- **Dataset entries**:
- - - - - - -
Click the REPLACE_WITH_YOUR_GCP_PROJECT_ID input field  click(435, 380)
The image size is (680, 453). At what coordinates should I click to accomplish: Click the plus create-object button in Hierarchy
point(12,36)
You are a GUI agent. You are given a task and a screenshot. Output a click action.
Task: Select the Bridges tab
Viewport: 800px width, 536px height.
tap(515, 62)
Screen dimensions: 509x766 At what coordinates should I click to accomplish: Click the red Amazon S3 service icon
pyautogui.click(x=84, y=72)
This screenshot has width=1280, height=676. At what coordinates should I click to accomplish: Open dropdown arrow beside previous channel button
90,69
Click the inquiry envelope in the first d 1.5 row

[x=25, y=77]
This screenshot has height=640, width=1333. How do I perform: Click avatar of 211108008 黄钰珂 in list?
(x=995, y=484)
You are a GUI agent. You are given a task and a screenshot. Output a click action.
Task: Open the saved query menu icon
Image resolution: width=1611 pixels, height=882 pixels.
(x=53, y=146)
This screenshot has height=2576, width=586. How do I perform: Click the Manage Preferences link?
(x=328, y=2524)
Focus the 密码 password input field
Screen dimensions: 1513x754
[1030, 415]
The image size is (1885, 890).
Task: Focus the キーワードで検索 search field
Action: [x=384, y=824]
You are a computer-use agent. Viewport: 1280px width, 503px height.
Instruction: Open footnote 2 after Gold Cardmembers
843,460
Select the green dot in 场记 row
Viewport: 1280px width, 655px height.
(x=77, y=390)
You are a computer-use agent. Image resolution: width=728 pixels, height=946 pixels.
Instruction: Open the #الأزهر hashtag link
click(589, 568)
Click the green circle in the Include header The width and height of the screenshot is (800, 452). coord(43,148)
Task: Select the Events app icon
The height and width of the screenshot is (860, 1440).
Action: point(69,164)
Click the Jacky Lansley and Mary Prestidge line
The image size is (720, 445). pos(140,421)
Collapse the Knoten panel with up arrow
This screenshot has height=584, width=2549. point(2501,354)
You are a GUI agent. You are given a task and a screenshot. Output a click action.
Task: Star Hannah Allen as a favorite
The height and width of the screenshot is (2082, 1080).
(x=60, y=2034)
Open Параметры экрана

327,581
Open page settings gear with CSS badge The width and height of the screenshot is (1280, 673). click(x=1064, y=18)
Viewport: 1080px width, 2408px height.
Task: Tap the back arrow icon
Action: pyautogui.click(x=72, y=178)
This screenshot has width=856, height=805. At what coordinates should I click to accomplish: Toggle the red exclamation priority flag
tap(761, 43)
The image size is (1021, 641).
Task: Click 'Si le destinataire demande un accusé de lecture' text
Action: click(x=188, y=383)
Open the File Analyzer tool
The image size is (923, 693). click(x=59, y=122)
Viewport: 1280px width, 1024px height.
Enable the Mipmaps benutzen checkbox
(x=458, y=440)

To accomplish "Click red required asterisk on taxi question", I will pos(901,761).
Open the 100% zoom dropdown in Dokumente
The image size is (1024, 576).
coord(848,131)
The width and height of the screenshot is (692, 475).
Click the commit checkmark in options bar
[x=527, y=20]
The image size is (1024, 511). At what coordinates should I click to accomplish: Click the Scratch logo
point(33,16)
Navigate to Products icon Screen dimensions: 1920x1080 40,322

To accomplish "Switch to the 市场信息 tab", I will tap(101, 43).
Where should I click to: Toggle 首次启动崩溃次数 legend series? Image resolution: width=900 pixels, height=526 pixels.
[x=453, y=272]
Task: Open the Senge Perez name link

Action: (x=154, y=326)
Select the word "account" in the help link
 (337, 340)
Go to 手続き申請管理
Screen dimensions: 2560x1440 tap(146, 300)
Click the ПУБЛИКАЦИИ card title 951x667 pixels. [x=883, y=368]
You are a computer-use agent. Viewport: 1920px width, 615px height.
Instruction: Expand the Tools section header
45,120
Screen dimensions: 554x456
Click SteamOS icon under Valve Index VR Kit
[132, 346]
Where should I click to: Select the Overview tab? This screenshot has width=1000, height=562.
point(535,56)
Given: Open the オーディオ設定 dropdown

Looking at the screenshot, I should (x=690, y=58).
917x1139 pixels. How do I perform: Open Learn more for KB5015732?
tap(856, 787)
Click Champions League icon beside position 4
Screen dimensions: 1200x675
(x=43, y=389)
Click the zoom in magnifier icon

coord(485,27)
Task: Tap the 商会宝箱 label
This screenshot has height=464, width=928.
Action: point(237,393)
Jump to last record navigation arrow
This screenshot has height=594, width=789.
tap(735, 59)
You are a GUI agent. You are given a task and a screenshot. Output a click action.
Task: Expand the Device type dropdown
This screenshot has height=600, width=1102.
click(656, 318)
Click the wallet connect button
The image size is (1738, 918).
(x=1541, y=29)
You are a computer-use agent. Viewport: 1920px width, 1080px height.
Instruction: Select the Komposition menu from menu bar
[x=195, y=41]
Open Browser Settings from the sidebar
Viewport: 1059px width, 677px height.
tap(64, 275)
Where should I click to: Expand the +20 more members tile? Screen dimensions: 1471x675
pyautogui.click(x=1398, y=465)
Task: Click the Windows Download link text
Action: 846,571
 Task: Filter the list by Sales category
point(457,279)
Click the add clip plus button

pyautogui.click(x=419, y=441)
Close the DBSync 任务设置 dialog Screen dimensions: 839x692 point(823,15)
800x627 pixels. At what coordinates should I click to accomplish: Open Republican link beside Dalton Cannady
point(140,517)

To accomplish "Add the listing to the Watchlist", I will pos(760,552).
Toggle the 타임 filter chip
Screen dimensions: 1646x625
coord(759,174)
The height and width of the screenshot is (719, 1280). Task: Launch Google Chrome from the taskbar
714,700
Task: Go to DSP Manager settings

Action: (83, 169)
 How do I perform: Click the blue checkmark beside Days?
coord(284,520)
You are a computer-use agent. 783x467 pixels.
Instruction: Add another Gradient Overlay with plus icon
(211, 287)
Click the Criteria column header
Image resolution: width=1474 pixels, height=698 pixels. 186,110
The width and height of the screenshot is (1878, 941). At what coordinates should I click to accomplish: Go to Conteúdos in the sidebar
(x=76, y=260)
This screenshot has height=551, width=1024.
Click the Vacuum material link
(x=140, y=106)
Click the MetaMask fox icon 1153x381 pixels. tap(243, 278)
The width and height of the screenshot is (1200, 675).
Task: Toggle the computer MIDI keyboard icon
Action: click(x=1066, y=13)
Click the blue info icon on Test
- - - - - - -
- **Task to carry out**: Repeat the data. Every word must match.

- **Answer to the problem**:
Click the REPLACE_WITH_YOUR_GCP_PROJECT_ID input field  click(435, 380)
The image size is (680, 453). At what coordinates should I click to accomplish: Click the plus create-object button in Hierarchy
point(12,36)
You are a GUI agent. You are given a task and a screenshot. Output a click action.
Task: Select the Bridges tab
Viewport: 800px width, 536px height.
tap(515, 62)
Screen dimensions: 509x766 At what coordinates should I click to accomplish: Click the red Amazon S3 service icon
pyautogui.click(x=84, y=72)
This screenshot has width=1280, height=676. At what coordinates should I click to accomplish: Open dropdown arrow beside previous channel button
90,69
Click the inquiry envelope in the first d 1.5 row

[x=25, y=77]
This screenshot has height=640, width=1333. How do I perform: Click avatar of 211108008 黄钰珂 in list?
(x=995, y=484)
You are a GUI agent. You are given a task and a screenshot. Output a click action.
Task: Open the saved query menu icon
Image resolution: width=1611 pixels, height=882 pixels.
(x=53, y=146)
This screenshot has height=2576, width=586. How do I perform: Click the Manage Preferences link?
(x=328, y=2524)
Focus the 密码 password input field
Screen dimensions: 1513x754
[1030, 415]
The image size is (1885, 890).
Task: Focus the キーワードで検索 search field
Action: [x=384, y=824]
You are a computer-use agent. Viewport: 1280px width, 503px height.
Instruction: Open footnote 2 after Gold Cardmembers
843,460
Select the green dot in 场记 row
Viewport: 1280px width, 655px height.
(x=77, y=390)
You are a computer-use agent. Image resolution: width=728 pixels, height=946 pixels.
Instruction: Open the #الأزهر hashtag link
click(589, 568)
Click the green circle in the Include header The width and height of the screenshot is (800, 452). coord(43,148)
Task: Select the Events app icon
The height and width of the screenshot is (860, 1440).
Action: point(69,164)
Click the Jacky Lansley and Mary Prestidge line
The image size is (720, 445). pos(140,421)
Collapse the Knoten panel with up arrow
This screenshot has height=584, width=2549. point(2501,354)
You are a GUI agent. You are given a task and a screenshot. Output a click action.
Task: Star Hannah Allen as a favorite
The height and width of the screenshot is (2082, 1080).
(x=60, y=2034)
Open Параметры экрана

327,581
Open page settings gear with CSS badge The width and height of the screenshot is (1280, 673). click(x=1064, y=18)
Viewport: 1080px width, 2408px height.
Task: Tap the back arrow icon
Action: pyautogui.click(x=72, y=178)
This screenshot has width=856, height=805. At what coordinates should I click to accomplish: Toggle the red exclamation priority flag
tap(761, 43)
The image size is (1021, 641).
Task: Click 'Si le destinataire demande un accusé de lecture' text
Action: click(x=188, y=383)
Open the File Analyzer tool
The image size is (923, 693). click(x=59, y=122)
Viewport: 1280px width, 1024px height.
Enable the Mipmaps benutzen checkbox
(x=458, y=440)

To accomplish "Click red required asterisk on taxi question", I will pos(901,761).
Open the 100% zoom dropdown in Dokumente
The image size is (1024, 576).
coord(848,131)
The width and height of the screenshot is (692, 475).
Click the commit checkmark in options bar
[x=527, y=20]
The image size is (1024, 511). At what coordinates should I click to accomplish: Click the Scratch logo
point(33,16)
Navigate to Products icon Screen dimensions: 1920x1080 40,322

To accomplish "Switch to the 市场信息 tab", I will tap(101, 43).
Where should I click to: Toggle 首次启动崩溃次数 legend series? Image resolution: width=900 pixels, height=526 pixels.
[x=453, y=272]
Task: Open the Senge Perez name link

Action: (x=154, y=326)
Select the word "account" in the help link
 (337, 340)
Go to 手続き申請管理
Screen dimensions: 2560x1440 tap(146, 300)
Click the ПУБЛИКАЦИИ card title 951x667 pixels. [x=883, y=368]
You are a computer-use agent. Viewport: 1920px width, 615px height.
Instruction: Expand the Tools section header
45,120
Screen dimensions: 554x456
Click SteamOS icon under Valve Index VR Kit
[132, 346]
Where should I click to: Select the Overview tab? This screenshot has width=1000, height=562.
point(535,56)
Given: Open the オーディオ設定 dropdown

Looking at the screenshot, I should (x=690, y=58).
917x1139 pixels. How do I perform: Open Learn more for KB5015732?
tap(856, 787)
Click Champions League icon beside position 4
Screen dimensions: 1200x675
(x=43, y=389)
Click the zoom in magnifier icon

coord(485,27)
Task: Tap the 商会宝箱 label
This screenshot has height=464, width=928.
Action: point(237,393)
Jump to last record navigation arrow
This screenshot has height=594, width=789.
tap(735, 59)
You are a GUI agent. You are given a task and a screenshot. Output a click action.
Task: Expand the Device type dropdown
This screenshot has height=600, width=1102.
click(656, 318)
Click the wallet connect button
The image size is (1738, 918).
(x=1541, y=29)
You are a computer-use agent. Viewport: 1920px width, 1080px height.
Instruction: Select the Komposition menu from menu bar
[x=195, y=41]
Open Browser Settings from the sidebar
Viewport: 1059px width, 677px height.
tap(64, 275)
Where should I click to: Expand the +20 more members tile? Screen dimensions: 1471x675
pyautogui.click(x=1398, y=465)
Task: Click the Windows Download link text
Action: 846,571
 Task: Filter the list by Sales category
point(457,279)
Click the add clip plus button

pyautogui.click(x=419, y=441)
Close the DBSync 任务设置 dialog Screen dimensions: 839x692 point(823,15)
800x627 pixels. At what coordinates should I click to accomplish: Open Republican link beside Dalton Cannady
point(140,517)

To accomplish "Add the listing to the Watchlist", I will pos(760,552).
Toggle the 타임 filter chip
Screen dimensions: 1646x625
coord(759,174)
The height and width of the screenshot is (719, 1280). Task: Launch Google Chrome from the taskbar
714,700
Task: Go to DSP Manager settings

Action: (83, 169)
 How do I perform: Click the blue checkmark beside Days?
coord(284,520)
You are a computer-use agent. 783x467 pixels.
Instruction: Add another Gradient Overlay with plus icon
(211, 287)
Click the Criteria column header
Image resolution: width=1474 pixels, height=698 pixels. 186,110
The width and height of the screenshot is (1878, 941). At what coordinates should I click to accomplish: Go to Conteúdos in the sidebar
(x=76, y=260)
This screenshot has height=551, width=1024.
Click the Vacuum material link
(x=140, y=106)
Click the MetaMask fox icon 1153x381 pixels. tap(243, 278)
The width and height of the screenshot is (1200, 675).
Task: Toggle the computer MIDI keyboard icon
Action: click(x=1066, y=13)
Click the blue info icon on Test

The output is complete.